Deuxièmement, la pandémie et les confinements qui en ont découlé, en encourageant le repli sur le foyer, ont renversé la tendance de long terme d’une diminution du temps et des moyens alloués au domicile. Nous prévoyons que ce comportement persistera lui aussi, car un certain nombre des hauts revenus continueront à privilégier le travail à domicile après la pandémie, tandis que les ménages à revenus moyens conserveront leurs habitudes de loisirs en ligne dont le coût est moindre.
Dans le même temps, nombre d’autres habitudes de comportement interrompues par la pandémie – comme l’utilisation touristique des liaisons aériennes, l’enseignement en présentiel et la fréquentation des restaurants – retrouveront probablement leur cours ordinaire avec la reprise de l’activité, quoique, peut-être, sous une forme différente.
Si l’évolution de la demande des consommateurs est une condition nécessaire des changements de comportement, l’ampleur de ces derniers et la rapidité avec laquelle ils sont adoptés par une population dépendent de l’action publique et des initiatives industrielles. Ainsi les innovations tant dans les produits que dans les services influent sur les choix des consommateurs et les réglementations orientent leurs comportements. Les décisions que prendront les entreprises et les responsables politiques influenceront le comportement des consommateurs après la pandémie au moins autant que le choix des consommateurs eux-mêmes.

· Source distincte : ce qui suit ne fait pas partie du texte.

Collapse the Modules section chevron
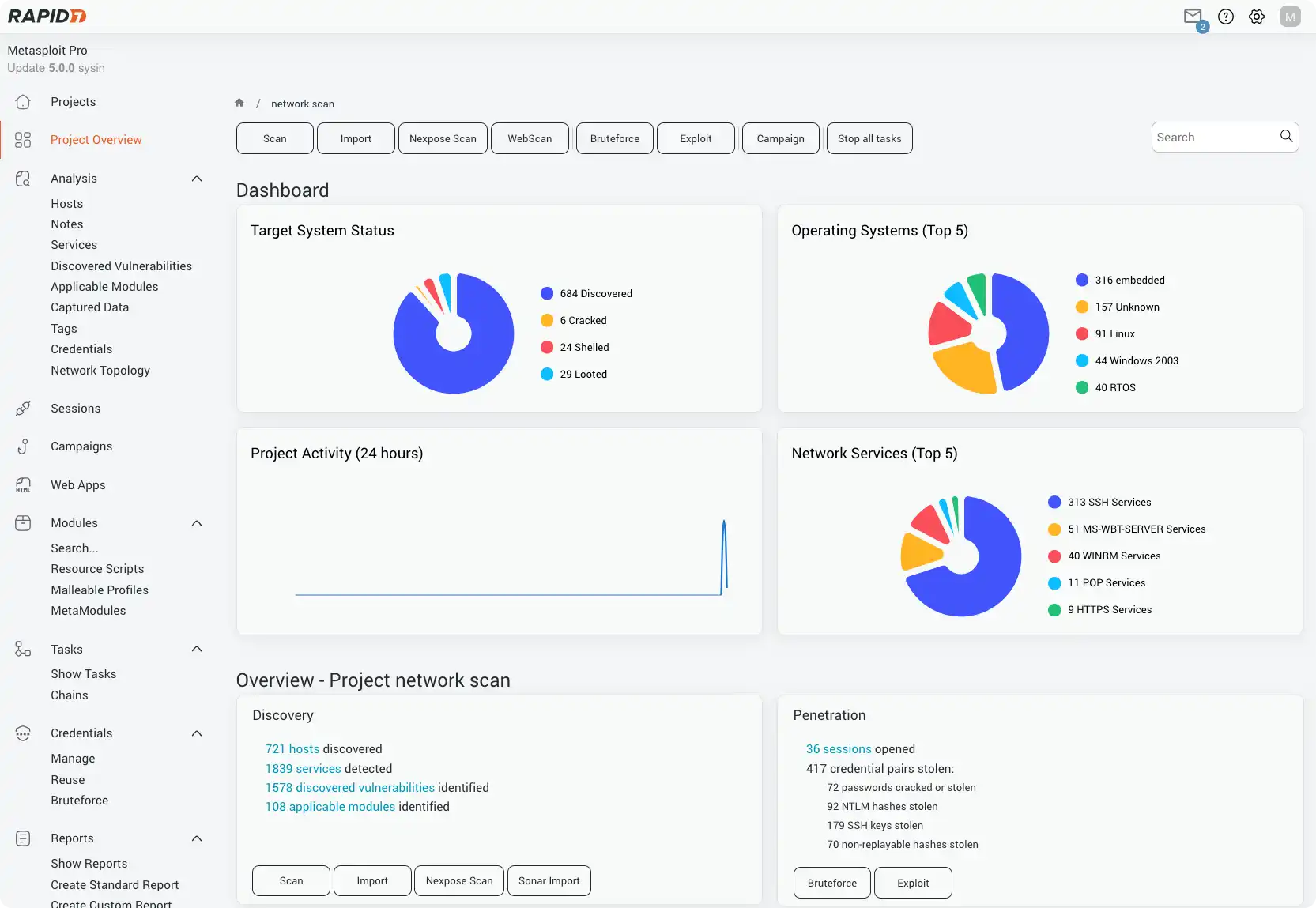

Chaque grande crise du passé a marqué le comportement des consommateurs. La Grande Dépression a engendré une génération d’épargnants précautionneux. Le choc pétrolier de 1973-1974 a lancé l’évolution vers l’efficacité énergétique et la réduction des nuisances environnementales. La perturbation économique majeure vécue par cette génération est assurément la pandémie de Covid-19 ; elle aura elle aussi des conséquences durables sur le comportement des consommateurs – mais qui seront peut-être plus diverses et moins homogènes qu’auparavant.
Traduit de l’anglais par François Boisivon
Jaana Remes est associée, installée à San Francisco, du McKinsey Global Institute. Sajal Kohli est associé principal, installé à Chicago, de McKinsey & Company.